In the event that the Company fails to deliver to Sixth Street shares of common stock issuable upon conversion of principal or interest under the Note within three business days of a notice of conversion by Sixth Street, the Company shall incur a penalty of $1,000 per day, provided, however, that such fee shall not be due if the failure to deliver the shares is a result of a third party such as the transfer agent.

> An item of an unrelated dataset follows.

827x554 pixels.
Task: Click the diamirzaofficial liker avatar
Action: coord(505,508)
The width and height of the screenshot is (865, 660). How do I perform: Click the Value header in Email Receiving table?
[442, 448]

Upon the occurrence and during the continuation of certain events of default, the Note will become immediately due and payable and the Company will pay Sixth Street, in full satisfaction of its obligations in the Note an amount equal to 150% of an amount equal to the then outstanding principal amount of the Note plus any interest accrued upon such event of default or prior events of default.

The Note was issued, and any shares to be issued pursuant to any conversion of the Note shall be issued, in a private placement in reliance upon an exemption from registration provided by Section 4(a)(2) of the Securities Act and/or Regulation D promulgated thereunder.

The foregoing description of the Note and the Purchase Agreement does not purport to be complete and is qualified in their entirety by reference to the full text of the Purchase Agreement and the Note, which are filed as Exhibits 4.1 and 10.1, respectively, to this Current Report on Form 8-K and are incorporated herein by reference.